I have been admonished that I need to blog. I must blog. I should never not be blogging. So I am resurrecting this poor sad neglected blog to discuss shitstains.

So the Charmin bears, right? I have always hated them. It's inane, and they're constantly going on and on about their toilet habits, specifically their wiping rituals. It's a true case of "lowest common denominator," in my opinion. The creators of this nightmare need to be medicated at the very least, and possibly institutionalized. "Disturbing" doesn't even come close to describing this entire campaign.

I thought it was bad when the mother bear started checking her descendants' backsides for dingleberries. I thought, OK, this is horrific, there's really no way to go any lower then this. I was wrong.

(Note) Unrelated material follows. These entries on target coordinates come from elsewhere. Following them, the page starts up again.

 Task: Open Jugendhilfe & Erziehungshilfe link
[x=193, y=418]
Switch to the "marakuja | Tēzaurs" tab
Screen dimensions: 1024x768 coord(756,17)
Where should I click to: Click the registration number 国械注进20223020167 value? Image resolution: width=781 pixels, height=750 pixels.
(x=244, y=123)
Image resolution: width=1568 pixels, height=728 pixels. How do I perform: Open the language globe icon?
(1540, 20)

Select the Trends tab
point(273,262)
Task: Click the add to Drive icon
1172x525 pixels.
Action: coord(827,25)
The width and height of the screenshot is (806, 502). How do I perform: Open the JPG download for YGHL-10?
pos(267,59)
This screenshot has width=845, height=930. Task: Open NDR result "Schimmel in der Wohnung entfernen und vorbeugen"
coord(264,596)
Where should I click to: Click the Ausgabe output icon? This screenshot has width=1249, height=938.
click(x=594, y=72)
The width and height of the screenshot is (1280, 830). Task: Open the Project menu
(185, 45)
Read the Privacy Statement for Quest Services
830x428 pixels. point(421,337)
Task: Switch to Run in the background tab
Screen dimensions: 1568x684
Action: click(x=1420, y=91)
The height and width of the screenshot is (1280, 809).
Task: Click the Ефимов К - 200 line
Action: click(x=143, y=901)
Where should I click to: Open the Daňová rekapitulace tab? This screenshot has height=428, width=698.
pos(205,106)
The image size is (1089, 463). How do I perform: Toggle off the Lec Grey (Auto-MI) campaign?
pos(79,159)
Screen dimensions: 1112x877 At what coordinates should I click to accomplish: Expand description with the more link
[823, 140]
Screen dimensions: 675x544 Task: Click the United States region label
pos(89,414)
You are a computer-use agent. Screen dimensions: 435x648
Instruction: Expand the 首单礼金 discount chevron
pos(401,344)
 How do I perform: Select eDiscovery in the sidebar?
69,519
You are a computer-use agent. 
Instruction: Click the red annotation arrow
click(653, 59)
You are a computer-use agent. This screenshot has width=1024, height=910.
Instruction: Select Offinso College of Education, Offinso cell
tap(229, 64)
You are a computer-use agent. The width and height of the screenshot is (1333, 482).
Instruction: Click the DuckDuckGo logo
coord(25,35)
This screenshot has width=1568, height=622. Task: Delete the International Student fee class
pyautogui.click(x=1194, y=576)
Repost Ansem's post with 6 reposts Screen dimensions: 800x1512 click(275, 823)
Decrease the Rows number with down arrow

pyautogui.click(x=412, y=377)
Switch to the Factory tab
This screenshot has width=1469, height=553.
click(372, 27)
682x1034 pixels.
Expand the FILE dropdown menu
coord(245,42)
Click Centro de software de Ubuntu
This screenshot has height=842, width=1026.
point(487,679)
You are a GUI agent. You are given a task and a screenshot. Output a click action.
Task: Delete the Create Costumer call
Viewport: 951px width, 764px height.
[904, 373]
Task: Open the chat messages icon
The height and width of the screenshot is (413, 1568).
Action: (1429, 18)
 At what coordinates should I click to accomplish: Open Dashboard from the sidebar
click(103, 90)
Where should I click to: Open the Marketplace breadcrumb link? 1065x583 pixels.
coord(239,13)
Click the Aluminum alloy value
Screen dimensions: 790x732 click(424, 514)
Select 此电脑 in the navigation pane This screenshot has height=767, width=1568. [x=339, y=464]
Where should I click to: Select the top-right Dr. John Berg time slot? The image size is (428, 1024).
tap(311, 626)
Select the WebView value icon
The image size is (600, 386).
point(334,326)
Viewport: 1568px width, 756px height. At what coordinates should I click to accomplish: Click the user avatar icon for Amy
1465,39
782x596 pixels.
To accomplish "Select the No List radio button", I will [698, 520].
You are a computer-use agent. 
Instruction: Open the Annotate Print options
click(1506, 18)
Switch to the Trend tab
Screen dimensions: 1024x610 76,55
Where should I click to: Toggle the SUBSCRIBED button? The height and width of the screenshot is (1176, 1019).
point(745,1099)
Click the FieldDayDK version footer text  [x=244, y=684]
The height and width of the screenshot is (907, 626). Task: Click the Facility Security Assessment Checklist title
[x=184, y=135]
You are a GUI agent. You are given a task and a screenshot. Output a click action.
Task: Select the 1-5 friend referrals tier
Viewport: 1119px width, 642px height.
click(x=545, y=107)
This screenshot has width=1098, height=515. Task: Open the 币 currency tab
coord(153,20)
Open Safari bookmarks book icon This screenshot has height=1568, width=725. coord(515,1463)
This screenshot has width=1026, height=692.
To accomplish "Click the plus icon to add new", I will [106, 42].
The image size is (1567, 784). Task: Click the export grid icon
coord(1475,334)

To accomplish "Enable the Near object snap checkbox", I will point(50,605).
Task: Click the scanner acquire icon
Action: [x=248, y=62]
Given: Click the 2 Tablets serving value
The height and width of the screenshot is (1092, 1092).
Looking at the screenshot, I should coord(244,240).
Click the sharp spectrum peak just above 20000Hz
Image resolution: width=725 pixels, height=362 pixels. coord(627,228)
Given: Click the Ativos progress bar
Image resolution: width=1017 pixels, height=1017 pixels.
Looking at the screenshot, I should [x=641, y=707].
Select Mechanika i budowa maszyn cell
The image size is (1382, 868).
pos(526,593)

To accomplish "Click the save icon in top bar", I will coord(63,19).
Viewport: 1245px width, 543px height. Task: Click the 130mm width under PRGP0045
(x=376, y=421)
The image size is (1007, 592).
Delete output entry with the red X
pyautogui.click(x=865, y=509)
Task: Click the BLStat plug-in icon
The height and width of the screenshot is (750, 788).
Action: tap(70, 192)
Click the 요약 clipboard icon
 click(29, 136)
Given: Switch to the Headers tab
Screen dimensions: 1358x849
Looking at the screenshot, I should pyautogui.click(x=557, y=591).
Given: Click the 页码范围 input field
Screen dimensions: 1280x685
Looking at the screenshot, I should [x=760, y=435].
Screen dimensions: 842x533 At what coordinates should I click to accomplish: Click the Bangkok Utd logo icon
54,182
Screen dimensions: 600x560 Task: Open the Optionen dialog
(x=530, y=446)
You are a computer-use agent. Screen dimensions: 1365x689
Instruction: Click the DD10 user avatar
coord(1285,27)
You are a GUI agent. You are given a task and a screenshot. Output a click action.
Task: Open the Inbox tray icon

Along came the little bear sitting on the washing machine and trumpeting, "This is one way to keep your underwear clean. Charmin is another!" So, we're using shitstains to sell products now? That's what we're doing? OK. Well, I said to myself, *that* has got to be as low as they're willing to go.

I was wrong.

Their latest effort has the bears being "interviewed" about whether they enjoy going to the bathroom. Mom thinks it's "me time." Little Sister brings a book. And Big Dopey Dad - God help us all - loves to text from the toilet. But even after all that, the ad people manged to save the very worst for last. Dad struts proudly offscreen, proclaiming. "I'm gonna get some Charmin and go right now!"

If I looked into a camera and told the world, "Imma go take a dump now! And I am exorbitantly pleased with myself about it!" I'd be locked away. But somehow when it's animated, Popsicle-colored bears extolling the virtues of Charmin, it's socially acceptable to announce our intentions, bowel-wise.

I'm aware that there are many bad ads out there. (The giant King head from the Burger King horror stories a couple of years back creeps stealthily to mind, much as the King himself did to that guy in his bedroom in the middle of the night.) And Quilted Northern hit back with their own campaign where actual people discuss their toilet-paper requirements. ("It has to be soft, but it has to keep my hands clean too!") But people: We're talking about shitstains. Shit. STAINS. On TV. When people's mothers are watching. There's just something so not right about that, and it's not that I'm uptight about private matters either, but that's just it: Those things are PRIVATE. Bathroom doors have locks FOR A REASON. If the average person finds himself (or herself, we're an equal-opportunity blog here) with a shitstain, he (or she) will go to heroic lengths to conceal the fact from the world. They don't announce their intention to switch to Charmin in the hopes of easing the burden on their washing machine. The Charmin commercials are a symptom of a greater illness, and I just think TV people can maybe try taking things back up a notch from the bottom of the barrel. Maybe if we all strove to be just a little bit better than shitstains, we'd all have a lot less problems.